##### GIVEN INFORMATION #####
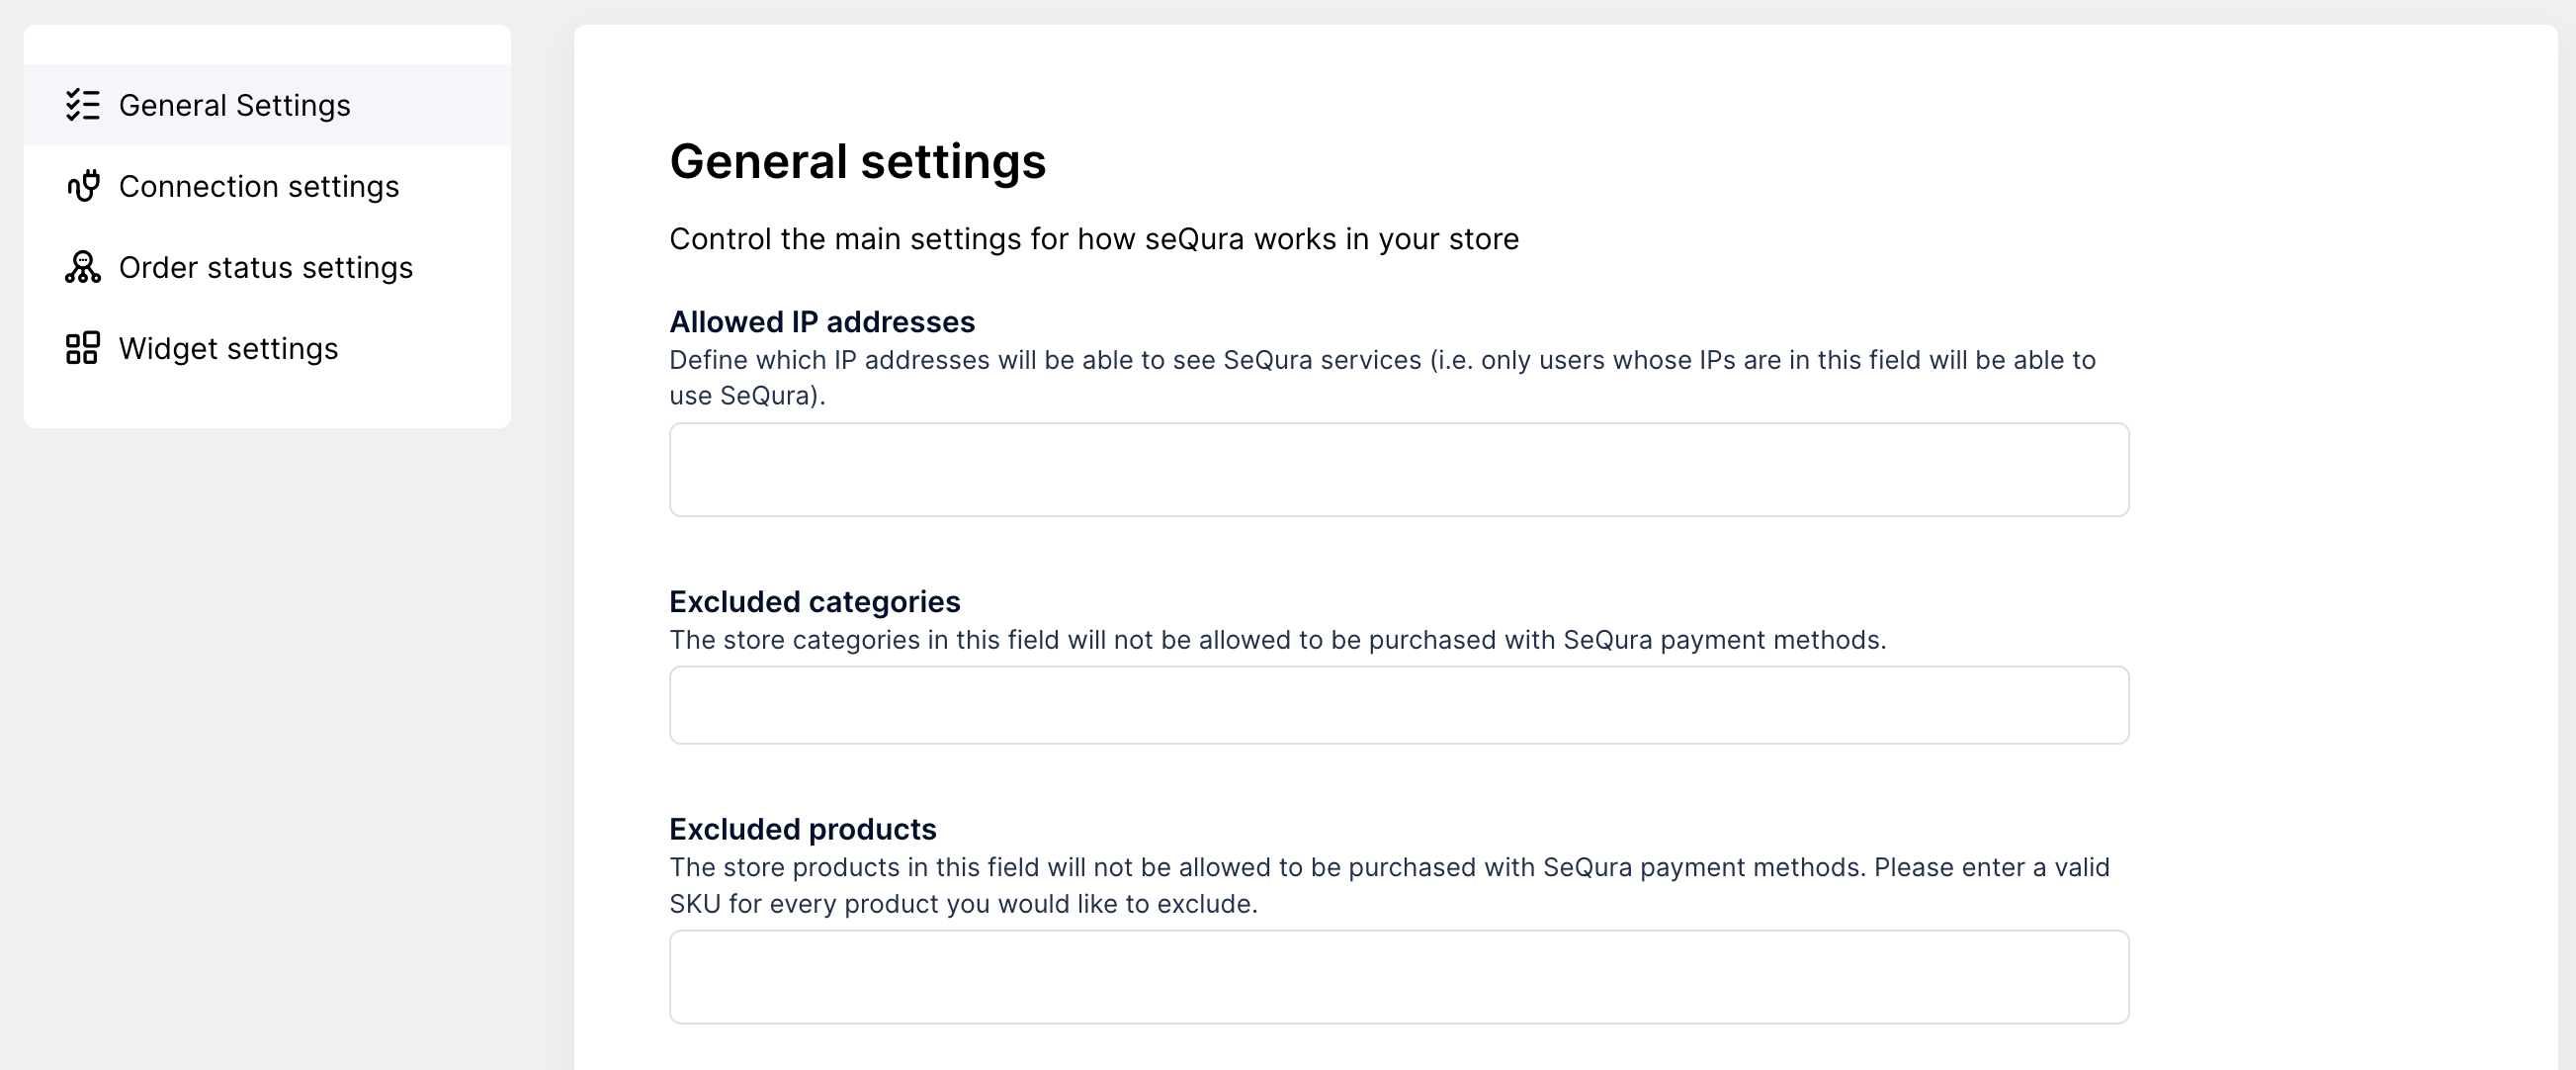Click the "Excluded products" field label
Screen dimensions: 2576x1070
pos(802,829)
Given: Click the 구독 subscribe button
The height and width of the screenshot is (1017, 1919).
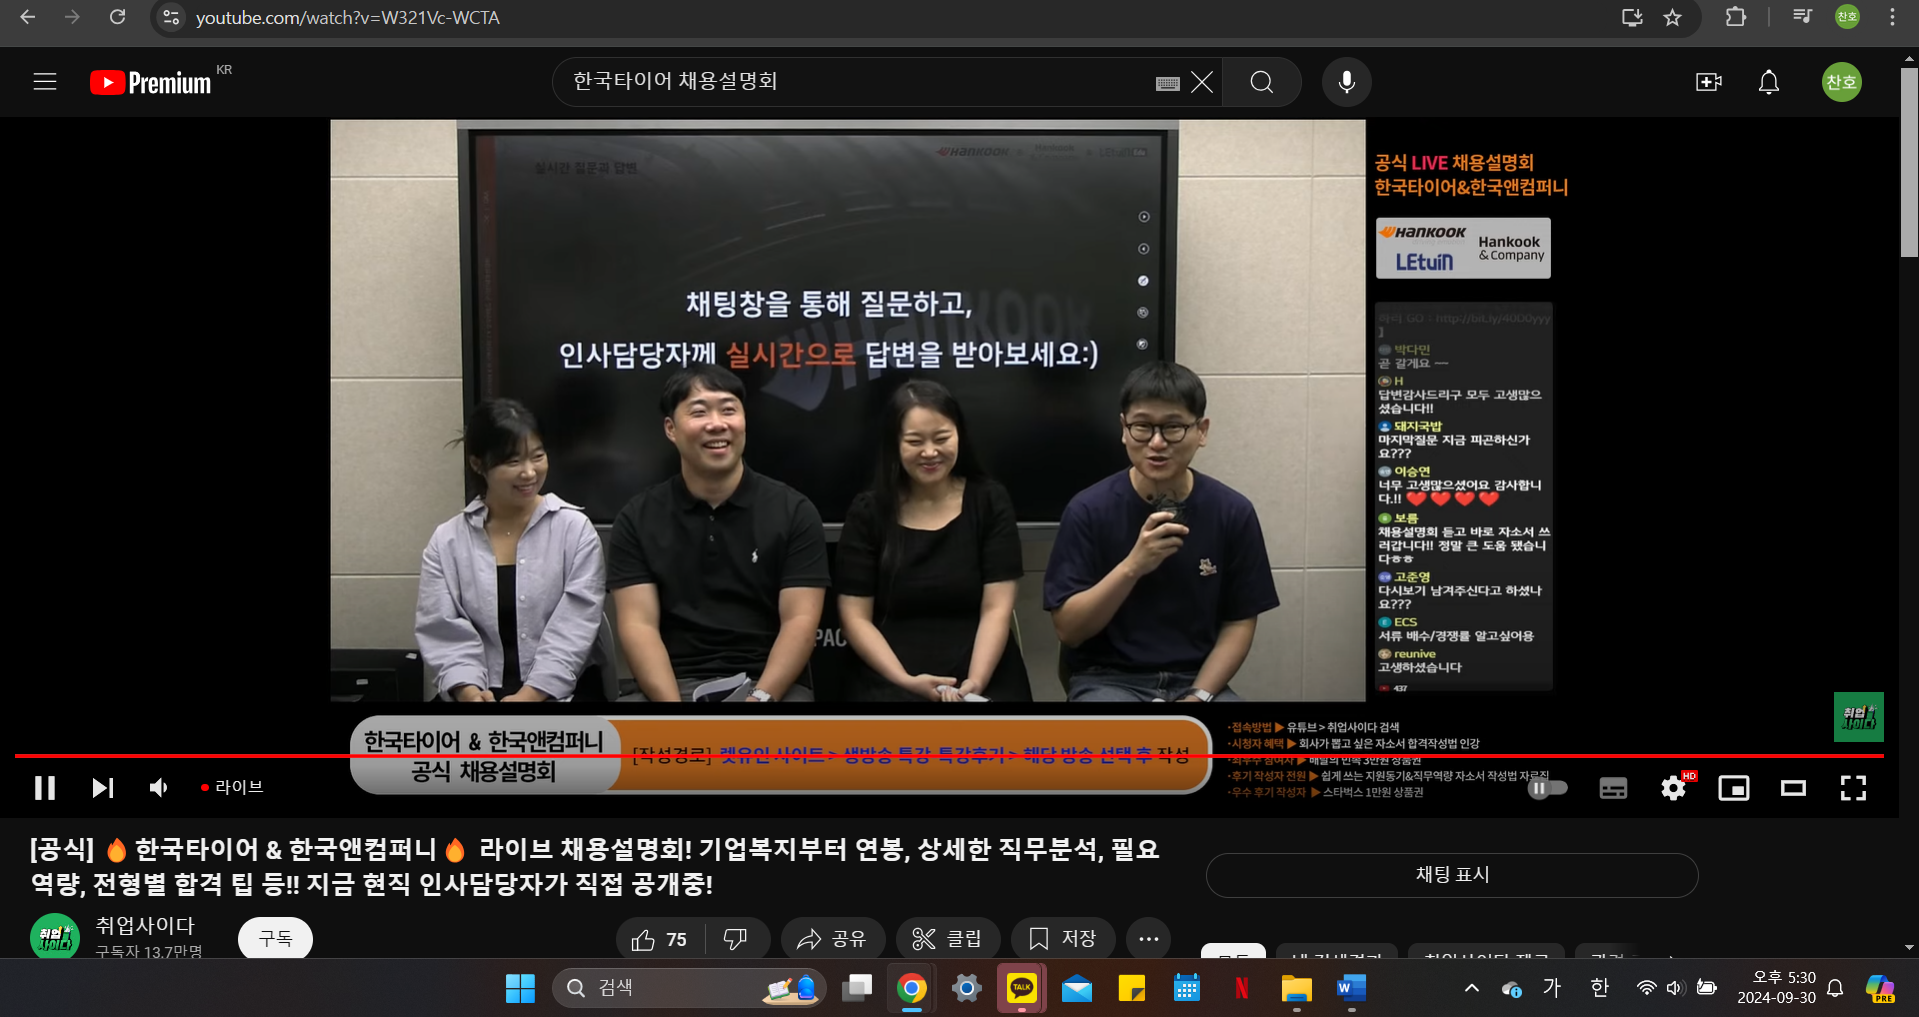Looking at the screenshot, I should point(275,939).
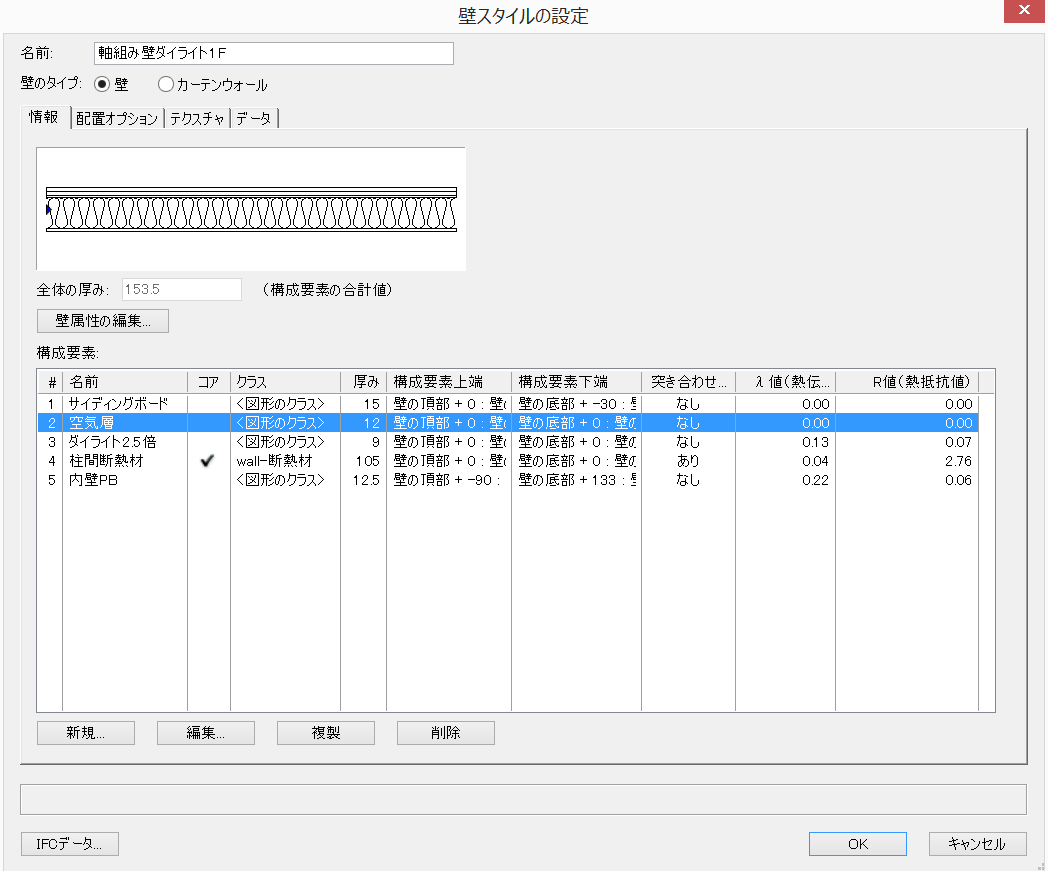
#####
■ WHAT YOU WILL DO: Go to the line with "Given: Click the 구독 subscribe button" in the entries above. Reproduce that line and each one after it to the end, exactly and without the pictures.

■ TASK RESPONSE:
Given: Click the 구독 subscribe button
The height and width of the screenshot is (1017, 1919).
Looking at the screenshot, I should point(275,939).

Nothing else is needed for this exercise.